Genomics 9: 264-269, 1991.
Lagerstrom, M.; Dahl, N.; Nakahori, Y.; Nakagome, Y.; Backman, B.; Landegren, U.; Pettersson, U. :
A deletion in the amelogenin gene (AMG) causes X-linked amelogenesis imperfecta (AIH1). Genomics 10: 971-975, 1991.
(3) 神経芽細胞種においてしばしば増幅し、予後との相関が指摘されているN-myc遺伝子について研究し、増幅の検出法の開発、増幅単位の構造、新しい多型、
機能について新しい知見を得た。
Kurosawa, H.; Yamada, M; Nakagome, Y. : Restriction fragment length polymorphisms of the human N-myc gene:
Relationship to gene amplification. Oncogene, 2, 85-90, 1987.
(4) 小児の腎芽腫であるウイルムス腫瘍の1つの責任遺伝子であるWT1における変異を検索し、新しい変異を見出すと伴に、日本人のウイルムス腫瘍ではWT1変異が 相対的に多いのは、WT1以外の責任遺伝子の関与が少ないため、発症率が低いからであるという仮説を提唱した。
(5) ヒトIGF2遺伝子の転写領域にPCRで検出可能な多型を見出し、ヒトにおけるインプリンティング研究の発展に貢献した。
Tadokoro, K.; Fujii, H.; Inoue, T.; Yamada, M. : Polymerase chain reaction (PCR) for detection of ApaI polymorphism
at the insulin like growth factor II gene. Nucleic Acids Res., 19, 6967, 1991.

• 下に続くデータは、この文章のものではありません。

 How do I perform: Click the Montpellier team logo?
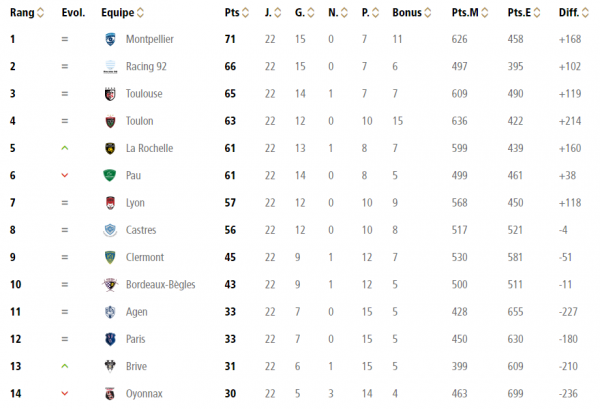(110, 40)
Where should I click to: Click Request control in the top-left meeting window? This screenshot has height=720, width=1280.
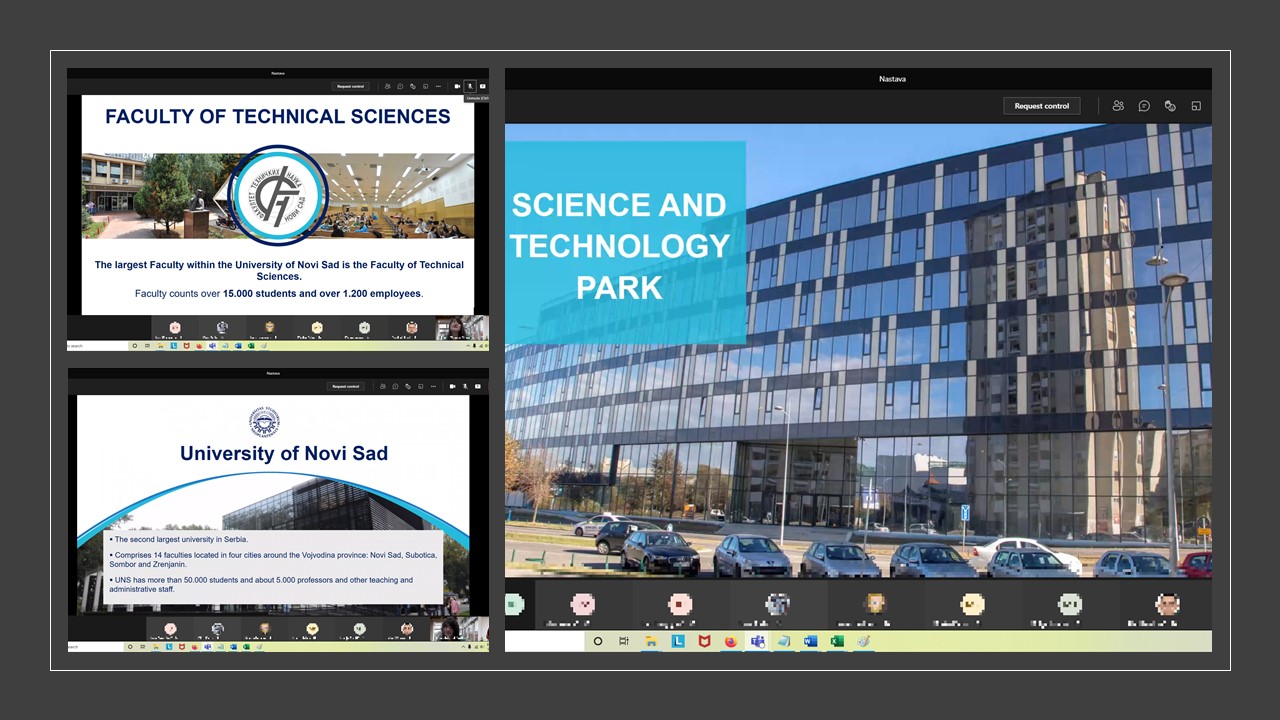click(x=351, y=87)
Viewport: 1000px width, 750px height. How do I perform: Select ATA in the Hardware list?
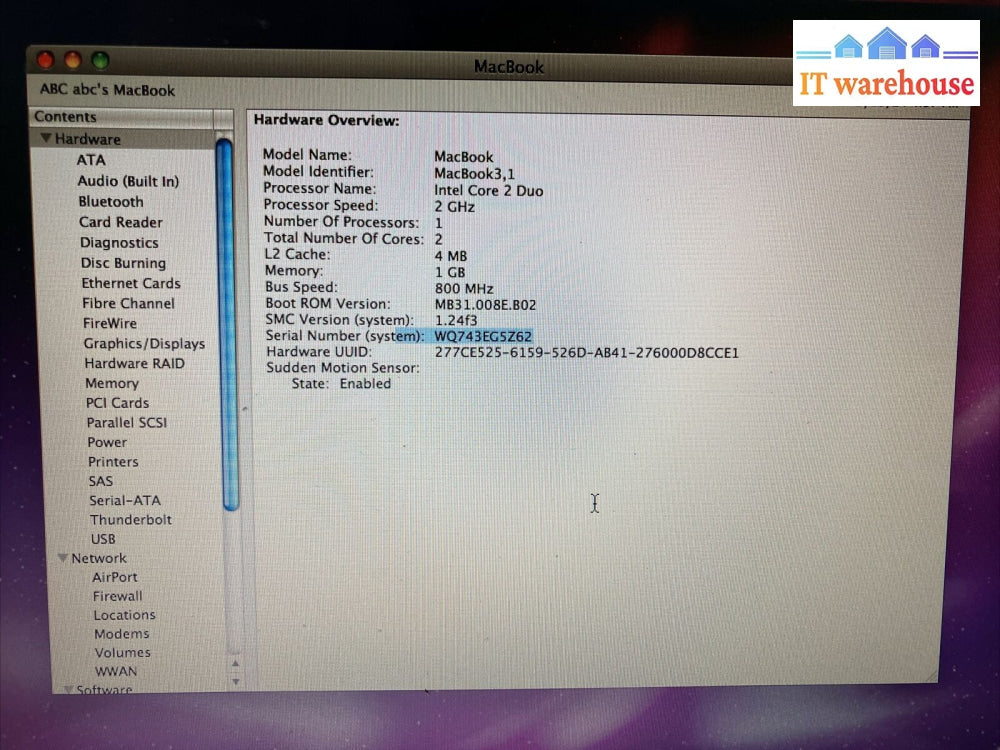[x=91, y=160]
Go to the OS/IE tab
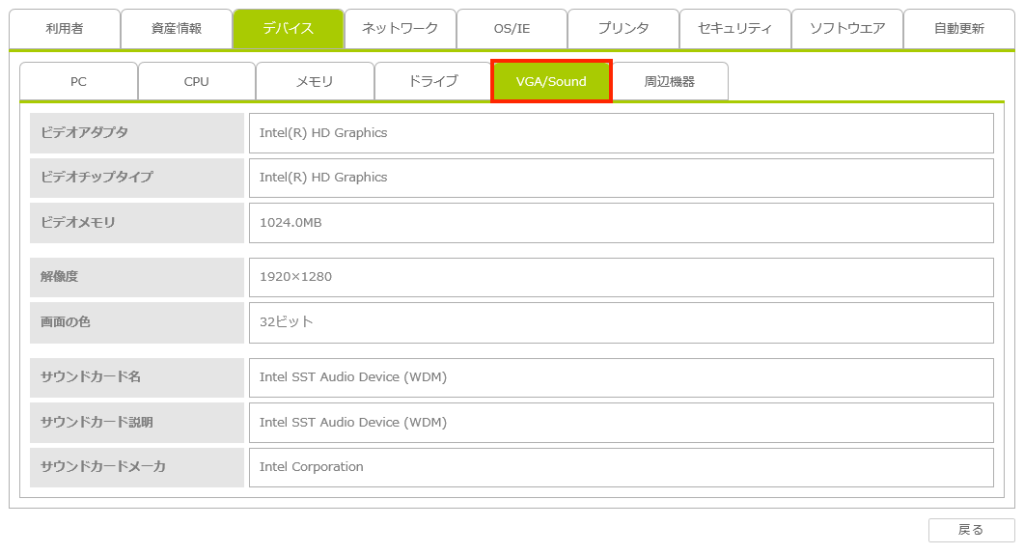1024x554 pixels. (x=512, y=29)
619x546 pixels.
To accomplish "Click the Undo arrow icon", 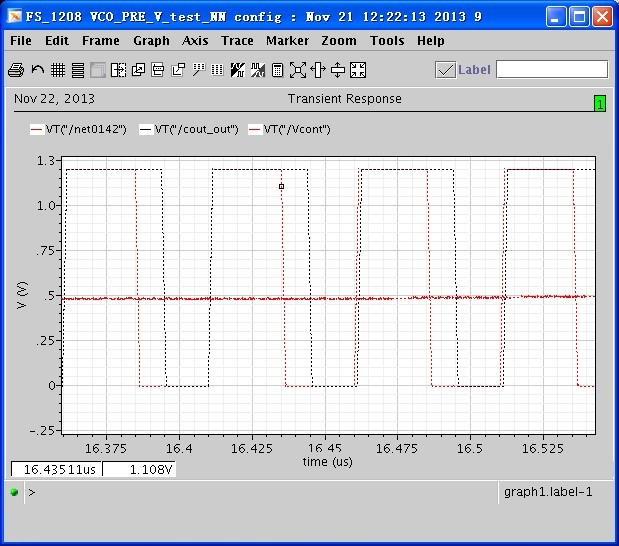I will (37, 69).
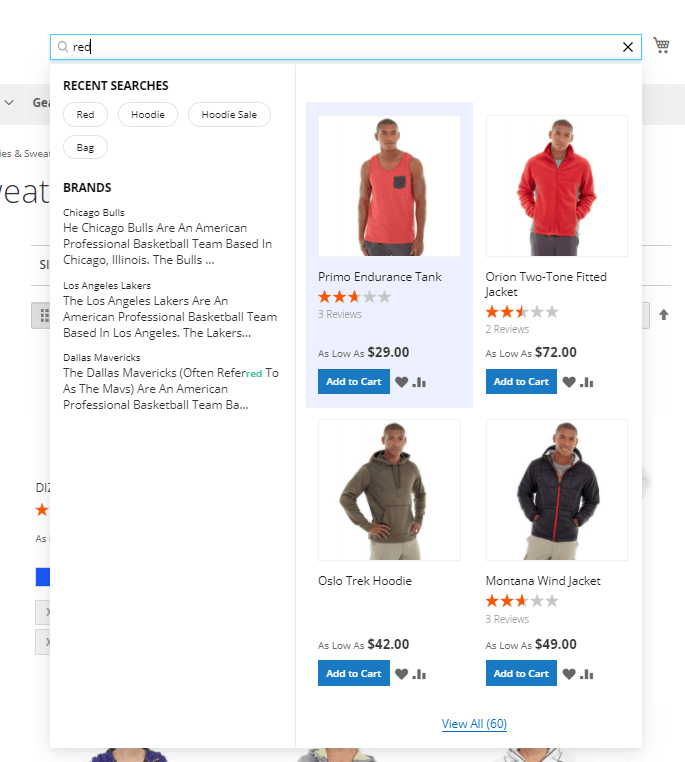The image size is (685, 762).
Task: Add Montana Wind Jacket to wishlist
Action: click(569, 674)
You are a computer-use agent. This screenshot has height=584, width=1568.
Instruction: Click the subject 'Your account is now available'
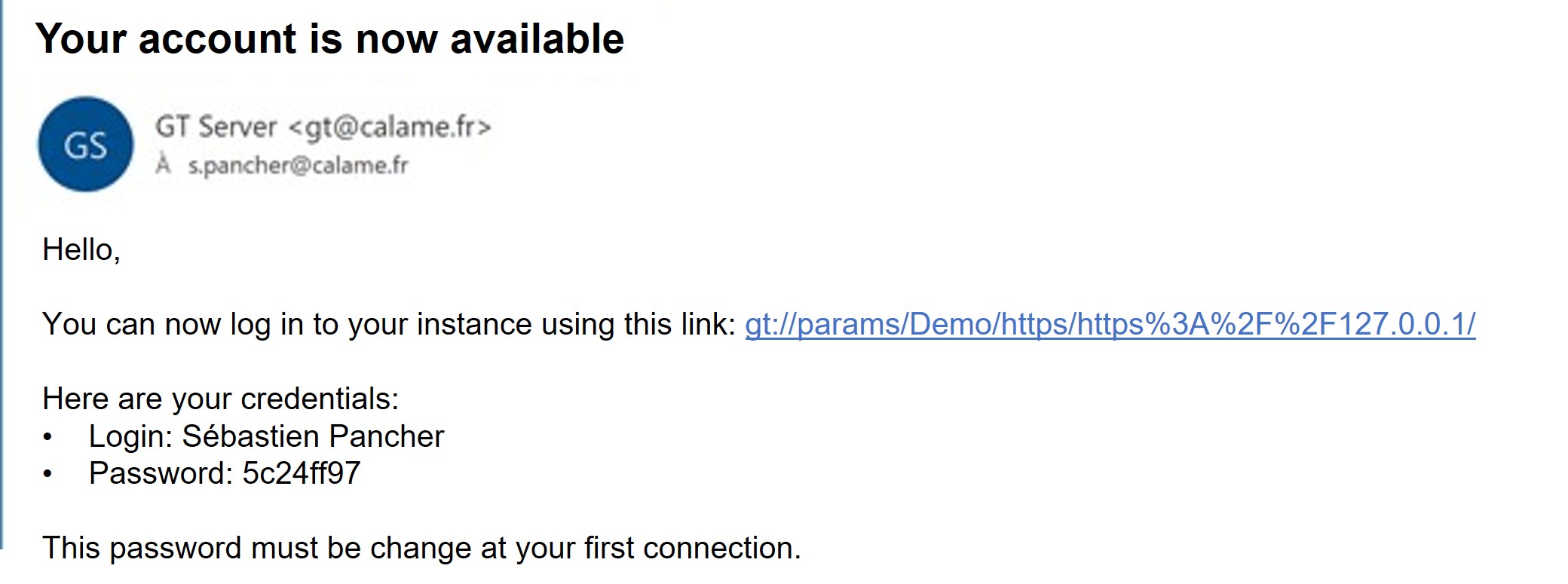pyautogui.click(x=329, y=38)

(6) 遺伝性神経変性疾患の1つである歯状核赤核淡蒼球ルイ体萎縮症(DRPLA)がトリプレットリピートの伸長に起因することを見出した。また責任遺伝子、蛋白質などを同定し、
DRPLA遺伝子に関する研究をリードした。
Nagafuchi, S.; Yanagisawa, H,; 省略; Yamada, M. :Dentatorubral and pallidoluysian atrophy expansion of an unstable CAG
trinucleotide on chromosome 12p. Nature Genet., 6, 14-18, 1994.
Nagafuchi, S.; Yanagisawa, H.; Ohsaki, E.; Shirayama, T.; Tadokoro, K.; Inoue, T.; Yamada, M. : Structure and expression
of the gene responsible for triplet repeat disorder, dentatorubral and pallidoluysian atrophy (DRPLA).
Nature Genet., 8, 177-182, 1994.
Yazawa, I.; Nukina, N.; Hashida, H.; Goto, J.; Yamada, M; Kanazawa, I. : Abnormal gene product identified in hereditary
dentatorubral pallidoluysian atrophy (DRPLA) brain. Nature Genet., 10, 99-103, 1995.